START PASSAGE FOR REVIEW
Current immigration and labor debates are largely misplaced.
Through the next 10 years we will face a massive labor market transformation as virtual native work becomes prevalent and increasingly predominant and overseas peoples provide it at rates, due to cost differentials, not possible in the US.
Spending levels on such services will reach more than 5% of GDP.
At an individual level we will uniformly find these services desirable and beneficial.
Not including India, there are over half-a-billion people in English speaking countries that over the last twenty years have linked up with the global economy and have effective internet connections for prices equal to ours.
The average per capita GDP in these countries is uniformly under $5,000.
Large populations in these countries will have effective US high-school level educations and will be willing to do virtual native style work for $1.50 to $3.50 an hour.
That is about $8 to $20 income per day extrapolated to 2,000 hours per year. These will be entry level middle class jobs in their home countries and highly desirable as they go over the top of of any ineffective domestic government interference they face.
These services will encompass a myriad of personal services such as education, healthcare, wardrobe management (styling), meals planning and management, personal financial management, etc.
This will completely upend current debates around immigration, health care, education, and “jobs automated out of existence” debates.
I will fight you on the blue jeans (which I wear all the time), but can we agree on Speedos?
Rugby is a much better game than American Football.
Similarly, Cricket (particularly a good, keenly fought, 5-day test) is far superior to baseball.
Agreed. We should wipe out Europe just because of all the guys wearing speedos at the beach.
You communist heathen.
Heh. (We can agree on a mandatory death-penalty for Speedo wearers outside of competitive swimming though.)
Medicare should be cut before (Blind and Disabled) Medicaid.
END PASSAGE FOR REVIEW
START EXCERPTED RECORDS
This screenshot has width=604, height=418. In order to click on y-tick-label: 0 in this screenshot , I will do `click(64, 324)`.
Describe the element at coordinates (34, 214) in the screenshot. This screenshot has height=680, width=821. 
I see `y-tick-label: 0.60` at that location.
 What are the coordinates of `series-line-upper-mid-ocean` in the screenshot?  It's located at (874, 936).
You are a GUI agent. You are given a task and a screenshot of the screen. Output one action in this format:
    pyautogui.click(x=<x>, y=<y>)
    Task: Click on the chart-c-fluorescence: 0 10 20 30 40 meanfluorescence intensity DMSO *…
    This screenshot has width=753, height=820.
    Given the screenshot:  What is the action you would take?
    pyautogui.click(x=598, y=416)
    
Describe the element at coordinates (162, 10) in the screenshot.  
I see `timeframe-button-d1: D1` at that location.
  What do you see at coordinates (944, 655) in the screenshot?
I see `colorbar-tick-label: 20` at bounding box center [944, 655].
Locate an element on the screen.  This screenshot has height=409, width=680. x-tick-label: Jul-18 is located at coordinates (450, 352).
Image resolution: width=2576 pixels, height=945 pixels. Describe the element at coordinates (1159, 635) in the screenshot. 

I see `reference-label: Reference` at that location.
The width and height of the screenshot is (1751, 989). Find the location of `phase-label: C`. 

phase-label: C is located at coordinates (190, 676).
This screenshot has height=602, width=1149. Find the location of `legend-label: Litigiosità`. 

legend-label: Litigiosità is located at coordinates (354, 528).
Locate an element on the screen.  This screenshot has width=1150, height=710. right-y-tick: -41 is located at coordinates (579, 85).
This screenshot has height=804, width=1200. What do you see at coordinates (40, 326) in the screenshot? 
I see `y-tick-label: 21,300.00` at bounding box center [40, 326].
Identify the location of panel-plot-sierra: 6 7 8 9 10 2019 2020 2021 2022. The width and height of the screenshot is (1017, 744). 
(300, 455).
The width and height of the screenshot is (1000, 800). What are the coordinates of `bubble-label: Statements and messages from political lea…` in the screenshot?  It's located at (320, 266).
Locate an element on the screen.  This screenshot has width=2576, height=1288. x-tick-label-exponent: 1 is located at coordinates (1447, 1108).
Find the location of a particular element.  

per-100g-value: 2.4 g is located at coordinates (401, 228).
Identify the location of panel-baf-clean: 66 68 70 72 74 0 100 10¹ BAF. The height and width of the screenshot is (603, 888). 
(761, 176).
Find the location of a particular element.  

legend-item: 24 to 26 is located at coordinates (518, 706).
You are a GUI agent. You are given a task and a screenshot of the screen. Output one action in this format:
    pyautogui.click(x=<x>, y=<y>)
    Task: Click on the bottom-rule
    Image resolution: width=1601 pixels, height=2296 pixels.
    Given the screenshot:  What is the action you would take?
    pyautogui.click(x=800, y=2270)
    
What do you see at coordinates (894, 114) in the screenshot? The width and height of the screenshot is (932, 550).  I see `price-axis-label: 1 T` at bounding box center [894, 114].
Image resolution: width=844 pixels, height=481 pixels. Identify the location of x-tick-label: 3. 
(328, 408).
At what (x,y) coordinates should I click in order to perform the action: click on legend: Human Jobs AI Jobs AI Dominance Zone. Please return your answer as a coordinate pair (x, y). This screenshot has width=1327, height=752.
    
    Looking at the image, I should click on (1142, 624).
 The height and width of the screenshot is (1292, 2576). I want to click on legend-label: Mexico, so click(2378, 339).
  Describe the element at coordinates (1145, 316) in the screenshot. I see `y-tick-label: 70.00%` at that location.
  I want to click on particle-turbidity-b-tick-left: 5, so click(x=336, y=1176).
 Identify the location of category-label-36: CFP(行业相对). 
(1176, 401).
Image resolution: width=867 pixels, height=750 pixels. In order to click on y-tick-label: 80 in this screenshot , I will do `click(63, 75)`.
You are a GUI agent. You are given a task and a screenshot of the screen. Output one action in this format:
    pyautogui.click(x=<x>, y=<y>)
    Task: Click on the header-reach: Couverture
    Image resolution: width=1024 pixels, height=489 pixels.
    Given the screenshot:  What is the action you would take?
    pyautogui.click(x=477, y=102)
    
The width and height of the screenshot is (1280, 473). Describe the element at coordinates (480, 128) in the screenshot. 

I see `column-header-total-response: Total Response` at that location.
END EXCERPTED RECORDS
WORK REQUEST 1 — In the passage on immigration and labor debates, what hourly pay will workers in these countries accept for virtual native style work?
WORK REQUEST 2 — Write the next part of the passage on immigration and labor debates, following on from its final sentence.

TASK RESPONSE 1 — They will be willing to do it for $1.50 to $3.50 an hour.

TASK RESPONSE 2 —
College football was better before the playoffs and BCS.
Baseball should use computers to call balls and strikes.
Current domestic automobiles are every bit the equal of Japanese imports in both quality and reliability.
Katy Perry is a 7, tops.
Obviously Barkha’s right. None of us see the same world, Which means we’re all seeing an illusiory world. Well, I guess one and only one of us could theoretically be seeing the real world, but I know it’s not me!
I’ll add two things to Barkha’s excellent list of what this understanding can get you: It helps keep you less cocky and less judgemental.
I just liked MBF for putting the strike zone in the hands of computers. Umps, too, see an illusionary world.
Texas barbecue is nothing more than a failed attempt to make beef jerky.
Getting Big Bird off of welfare is vitally important (where vitally is not a synonym for “very”). If we can’t get that done, the rest doesn’t matter.
Agricultural subsidies are the root of all evil.
The difference between industrial capitalism and industrial socialism is largely one of degree. (I prefer industrial capitalism as the lesser of the two evils, and would like it a lot more if it didn’t always morph into socialism.)
Subsidiarity is important to the extent that we should be supportive when local county and township governments assert their powers to block fracking in their jurisdictions.
The issue of income inequality is very important, and we should use it to wage class warfare on the ruling class.
I believe that public executions, for a variety of reasons, are a good thing.
Now that’s a sufficiently minority view for Ricochet that I’d be curious to see the full argument …
Here’s the problem with your logic.
I’ll accept your premise that you have a bunch of have a high cognitive ability “first world” students and a low cognitive ability “third world” students.
In some characterization of performance, let’s say a first world student is capable of achieving a 100 on a 0-100 scale; whereas a third world student is capable of achieving an 80.
The problem is that the school system ends up teaching the first world student to a level of 50 and the third world student to a level of 40 on that scale. That is the fault of the teachers unions and other leftist interests.